Environment: Hadoop, HDFS, Pig, Zookeeper, Sqoop, HBase, Shell Scripting, Ubuntu, Linux Red Hat.
Confidential
Jr. Java Developer
Responsibilities:
- Involved in design and development phases of Software Development Life Cycle (SDLC).
- Involved in designing UML Use case diagrams, Class diagrams, and Sequence diagrams using Rational Rose.
- Followed agile methodology and SCRUM meetings to track, optimize and tailored features to customer needs.
- Developed user interface using JSP, JSP Tag libraries, and Java Script to simplify the complexities of the application.
- Developed a Dojo based front end including forms and controls and programmed event handling.
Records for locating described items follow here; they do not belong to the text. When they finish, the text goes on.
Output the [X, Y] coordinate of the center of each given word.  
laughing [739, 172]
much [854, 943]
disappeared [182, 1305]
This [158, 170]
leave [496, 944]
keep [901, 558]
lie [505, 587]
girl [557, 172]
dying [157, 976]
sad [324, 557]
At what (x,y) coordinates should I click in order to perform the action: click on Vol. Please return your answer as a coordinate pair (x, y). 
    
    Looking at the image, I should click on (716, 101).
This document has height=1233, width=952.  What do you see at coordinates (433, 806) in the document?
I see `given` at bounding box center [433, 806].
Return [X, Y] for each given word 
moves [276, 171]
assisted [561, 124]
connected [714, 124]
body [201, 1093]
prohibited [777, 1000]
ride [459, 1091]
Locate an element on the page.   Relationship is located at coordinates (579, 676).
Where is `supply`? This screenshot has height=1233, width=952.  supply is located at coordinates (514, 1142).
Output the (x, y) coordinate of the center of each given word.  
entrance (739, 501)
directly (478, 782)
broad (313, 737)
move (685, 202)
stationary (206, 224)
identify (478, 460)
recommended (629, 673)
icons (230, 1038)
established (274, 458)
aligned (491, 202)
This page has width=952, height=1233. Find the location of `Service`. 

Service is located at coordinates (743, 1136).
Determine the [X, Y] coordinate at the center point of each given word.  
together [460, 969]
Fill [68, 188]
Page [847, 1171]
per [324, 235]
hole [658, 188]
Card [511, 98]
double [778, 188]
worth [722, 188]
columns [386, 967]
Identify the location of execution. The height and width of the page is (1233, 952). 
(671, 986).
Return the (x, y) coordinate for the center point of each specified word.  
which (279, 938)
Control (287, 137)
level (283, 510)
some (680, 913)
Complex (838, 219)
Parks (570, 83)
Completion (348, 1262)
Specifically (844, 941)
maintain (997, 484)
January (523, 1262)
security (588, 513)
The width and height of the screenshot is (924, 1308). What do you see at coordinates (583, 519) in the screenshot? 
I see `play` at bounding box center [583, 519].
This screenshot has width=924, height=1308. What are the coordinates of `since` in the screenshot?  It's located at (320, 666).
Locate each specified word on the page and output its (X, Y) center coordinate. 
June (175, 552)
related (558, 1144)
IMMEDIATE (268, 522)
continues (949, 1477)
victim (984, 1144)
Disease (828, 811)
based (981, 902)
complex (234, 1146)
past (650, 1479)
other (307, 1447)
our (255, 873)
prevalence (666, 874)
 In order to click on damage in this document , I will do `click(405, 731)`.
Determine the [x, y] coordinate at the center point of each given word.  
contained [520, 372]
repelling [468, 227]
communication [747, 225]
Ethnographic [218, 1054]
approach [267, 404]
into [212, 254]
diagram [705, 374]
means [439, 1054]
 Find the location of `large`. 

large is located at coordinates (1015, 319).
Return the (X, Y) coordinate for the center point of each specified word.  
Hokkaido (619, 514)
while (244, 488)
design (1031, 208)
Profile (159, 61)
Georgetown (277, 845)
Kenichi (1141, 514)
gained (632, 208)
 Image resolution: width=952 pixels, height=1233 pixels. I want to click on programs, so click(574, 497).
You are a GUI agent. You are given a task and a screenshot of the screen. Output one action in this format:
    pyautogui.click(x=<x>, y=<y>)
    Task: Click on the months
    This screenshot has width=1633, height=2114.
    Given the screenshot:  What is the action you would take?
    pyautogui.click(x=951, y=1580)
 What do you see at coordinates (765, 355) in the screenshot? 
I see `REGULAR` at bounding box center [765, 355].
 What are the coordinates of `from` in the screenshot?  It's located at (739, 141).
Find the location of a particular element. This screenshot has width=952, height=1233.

- Created Action Classes which route submittals to appropriate EJB components and render retrieved information.
- Used Core java and object-oriented concepts.
- Used JDBC to connect to backend databases, Oracle and SQL Server 2005.
- Proficient in writing SQL queries, stored procedures for multiple databases, Oracle and SQL Server 2005.
- Wrote Stored Procedures using PL/SQL. Performed query optimization to achieve faster indexing and making the system more scalable.
- Deployed application on windows using IBM Web Sphere Application Server.
- Used Java Messaging Services (JMS) for reliable and asynchronous exchange of important information such as payment status report.
- Used Web Services - WSDL and REST for getting credit card information from third party.
- Used ANT scripts to build the application and deployed on Web Sphere Application Server.
Environment: Core Java, J2EE, Oracle, SQL Server, JSP, JDK, JavaScript, HTML, CSS, Web Services, Windows.